What to produce |
Could you reproduce the listing from the line containing "This screenshot has height=448, width=1004." down to the line containing "Looking at the", both of those lines included, word for word and with nothing else?

::: Records to use

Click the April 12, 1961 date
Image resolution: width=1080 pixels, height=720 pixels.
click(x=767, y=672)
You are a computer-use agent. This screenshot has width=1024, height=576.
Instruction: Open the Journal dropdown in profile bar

::::::
::: Records to use

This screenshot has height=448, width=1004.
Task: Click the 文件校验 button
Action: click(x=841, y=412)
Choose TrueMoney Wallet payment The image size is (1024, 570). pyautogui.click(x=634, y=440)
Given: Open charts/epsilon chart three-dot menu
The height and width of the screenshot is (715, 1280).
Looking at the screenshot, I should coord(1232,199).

::::::

Exercise result |
This screenshot has height=448, width=1004.
Task: Click the 文件校验 button
Action: click(x=841, y=412)
Choose TrueMoney Wallet payment The image size is (1024, 570). pyautogui.click(x=634, y=440)
Given: Open charts/epsilon chart three-dot menu
The height and width of the screenshot is (715, 1280).
Looking at the screenshot, I should coord(1232,199).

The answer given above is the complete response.